Abstract
Give a non-English speaker a pair of headsets and play two recordings made in English—one, a sports broadcast, and the other, a League of Legends (LoL) broadcast. The person will not likely be able to discern that the LoL broadcast isn’t reporting a sports match. LoL and sports, with the physical aspect removed, have much in common: both have strong fanbases, both have rigorous and, perhaps surprisingly, lucrative competitions, and both inspire their fans to uncover the underlying mechanisms that lead to victory and to better gameplay. Such is the object of this analysis.This dataset consists of 63,755 observations of death and 3 variables detailing the death occurence’s position and time.
As you might expect, the majority of deaths occured within the lanes, and in partucilar, in the middle of the map for each lane. The middle lane appears to be the most active lane, while the top, the least.

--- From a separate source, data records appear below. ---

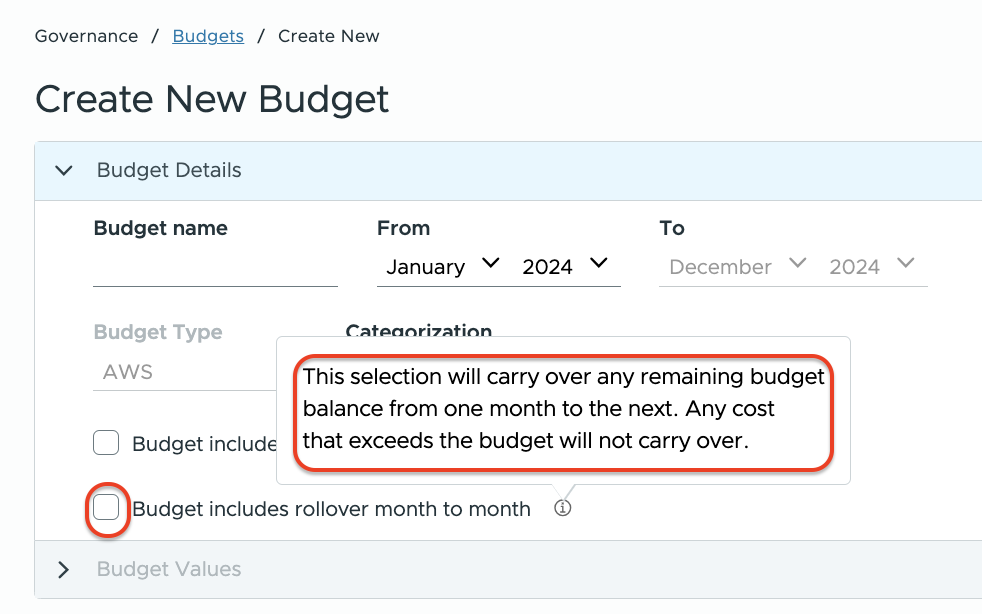
Task: Click the Governance breadcrumb
Action: (86, 36)
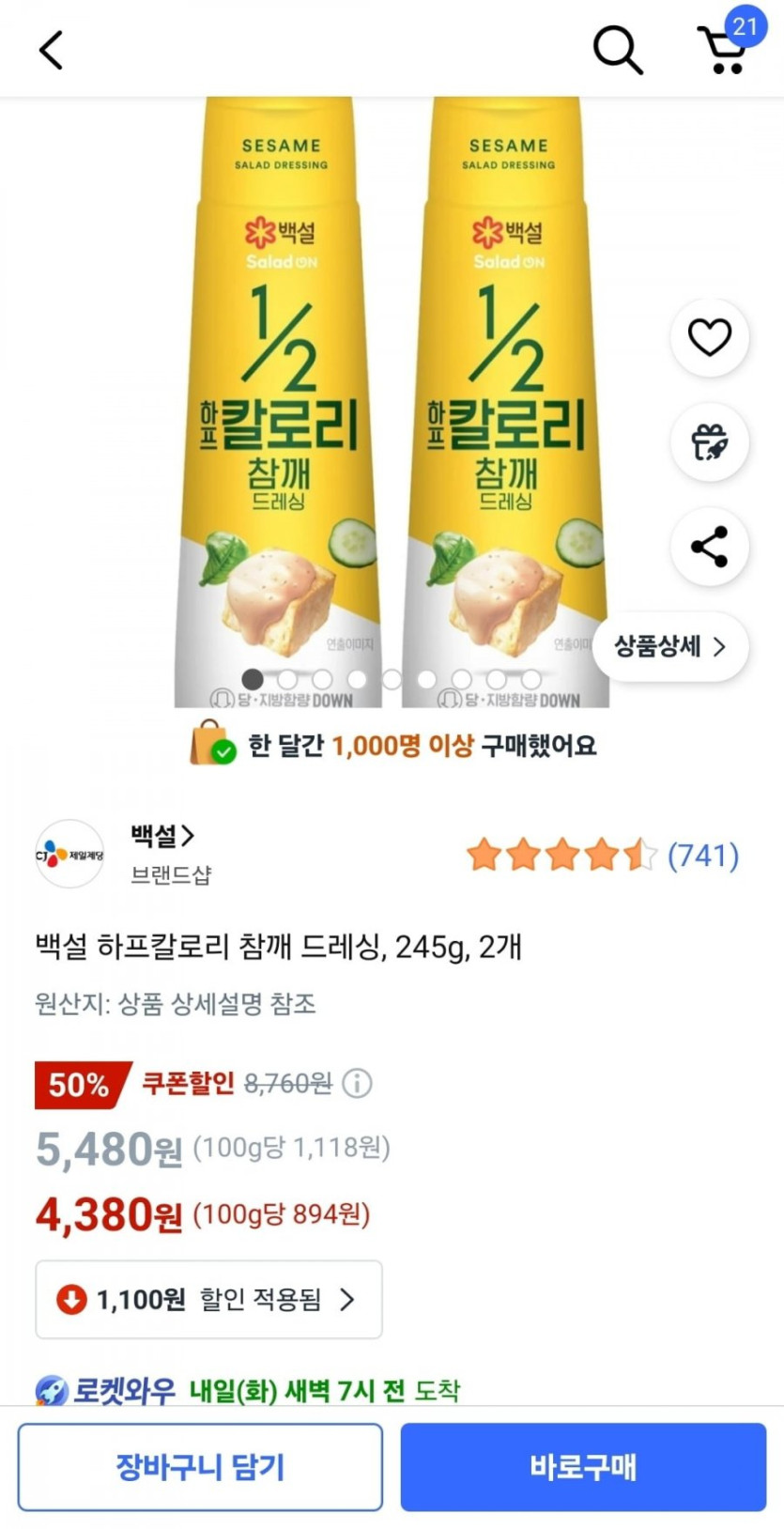784x1529 pixels.
Task: Tap the 로켓와우 delivery badge
Action: pos(105,1389)
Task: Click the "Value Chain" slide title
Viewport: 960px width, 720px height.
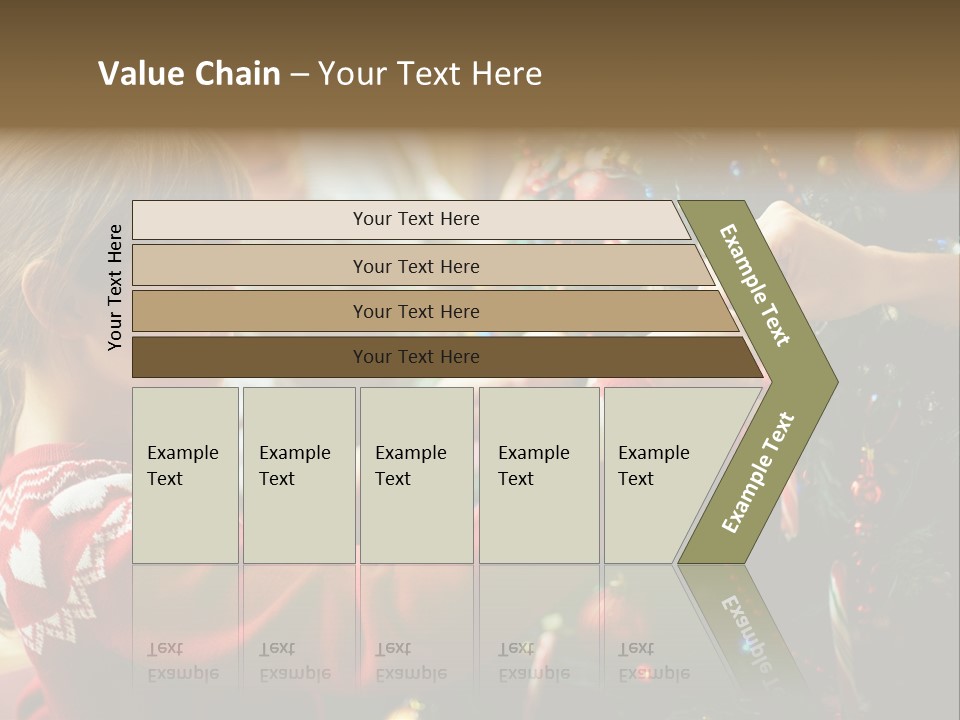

There is one noticeable and somewhat unexpected aspect.
Take a look at these hotspots. The activity in these locations is rather high, especially as jungle locations. Perhaps these are the most popular (or maybe most successful) ganking locations.
Now, let’s see how death occurences change with respect to time. In the image below, death location frequencies are depicted over four intervals, each representing a quarter of the interval \((0, \text{max}(t))\), where \(\text{max}(t)\) represents the largest timestamp value in the dataset. Even if, for one game, the end time occurs in the third interval, while, for another, in the fourth, this partitioning should give us a rough idea of what’s going on.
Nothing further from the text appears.